What this task involves
From the line containing "Given: Decrease overlay" down to the line containing "730x411 pixels." in the records below, reproduce every line exactly, ends included, and omit all others.

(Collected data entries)
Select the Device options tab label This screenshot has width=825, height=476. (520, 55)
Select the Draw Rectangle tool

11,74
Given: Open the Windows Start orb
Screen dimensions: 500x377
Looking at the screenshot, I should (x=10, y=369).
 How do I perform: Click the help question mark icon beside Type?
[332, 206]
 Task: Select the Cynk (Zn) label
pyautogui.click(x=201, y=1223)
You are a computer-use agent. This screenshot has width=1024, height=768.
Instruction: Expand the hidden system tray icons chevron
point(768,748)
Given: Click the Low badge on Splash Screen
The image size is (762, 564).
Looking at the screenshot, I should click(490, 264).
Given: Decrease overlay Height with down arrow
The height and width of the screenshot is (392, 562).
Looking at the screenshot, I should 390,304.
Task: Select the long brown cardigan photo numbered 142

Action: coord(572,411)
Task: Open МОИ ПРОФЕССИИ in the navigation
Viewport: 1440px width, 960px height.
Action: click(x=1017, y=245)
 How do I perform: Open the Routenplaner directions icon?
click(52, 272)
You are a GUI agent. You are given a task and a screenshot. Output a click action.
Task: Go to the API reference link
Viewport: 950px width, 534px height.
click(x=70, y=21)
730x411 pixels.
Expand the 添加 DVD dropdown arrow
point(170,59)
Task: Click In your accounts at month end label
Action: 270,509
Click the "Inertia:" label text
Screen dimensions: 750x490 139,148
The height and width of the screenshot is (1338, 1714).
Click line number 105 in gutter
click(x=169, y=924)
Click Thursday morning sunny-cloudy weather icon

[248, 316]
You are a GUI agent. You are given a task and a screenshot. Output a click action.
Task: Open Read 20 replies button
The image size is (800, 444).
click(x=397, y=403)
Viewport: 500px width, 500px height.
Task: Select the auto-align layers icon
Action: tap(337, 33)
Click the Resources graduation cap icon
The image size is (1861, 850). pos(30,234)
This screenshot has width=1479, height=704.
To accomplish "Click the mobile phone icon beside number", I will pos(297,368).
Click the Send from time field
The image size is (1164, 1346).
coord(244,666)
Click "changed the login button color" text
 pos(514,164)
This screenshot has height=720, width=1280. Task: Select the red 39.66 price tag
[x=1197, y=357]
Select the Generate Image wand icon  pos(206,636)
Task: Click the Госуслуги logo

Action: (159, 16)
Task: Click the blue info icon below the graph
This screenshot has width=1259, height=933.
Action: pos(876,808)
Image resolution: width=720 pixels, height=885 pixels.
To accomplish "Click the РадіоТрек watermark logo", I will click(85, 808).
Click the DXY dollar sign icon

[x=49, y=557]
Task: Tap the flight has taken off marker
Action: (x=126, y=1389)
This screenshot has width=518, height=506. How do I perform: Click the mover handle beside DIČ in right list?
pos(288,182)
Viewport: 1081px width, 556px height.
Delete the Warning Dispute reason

Exercise answer
Given: Decrease overlay Height with down arrow
The height and width of the screenshot is (392, 562).
Looking at the screenshot, I should 390,304.
Task: Select the long brown cardigan photo numbered 142

Action: coord(572,411)
Task: Open МОИ ПРОФЕССИИ in the navigation
Viewport: 1440px width, 960px height.
Action: click(x=1017, y=245)
 How do I perform: Open the Routenplaner directions icon?
click(52, 272)
You are a GUI agent. You are given a task and a screenshot. Output a click action.
Task: Go to the API reference link
Viewport: 950px width, 534px height.
click(x=70, y=21)
730x411 pixels.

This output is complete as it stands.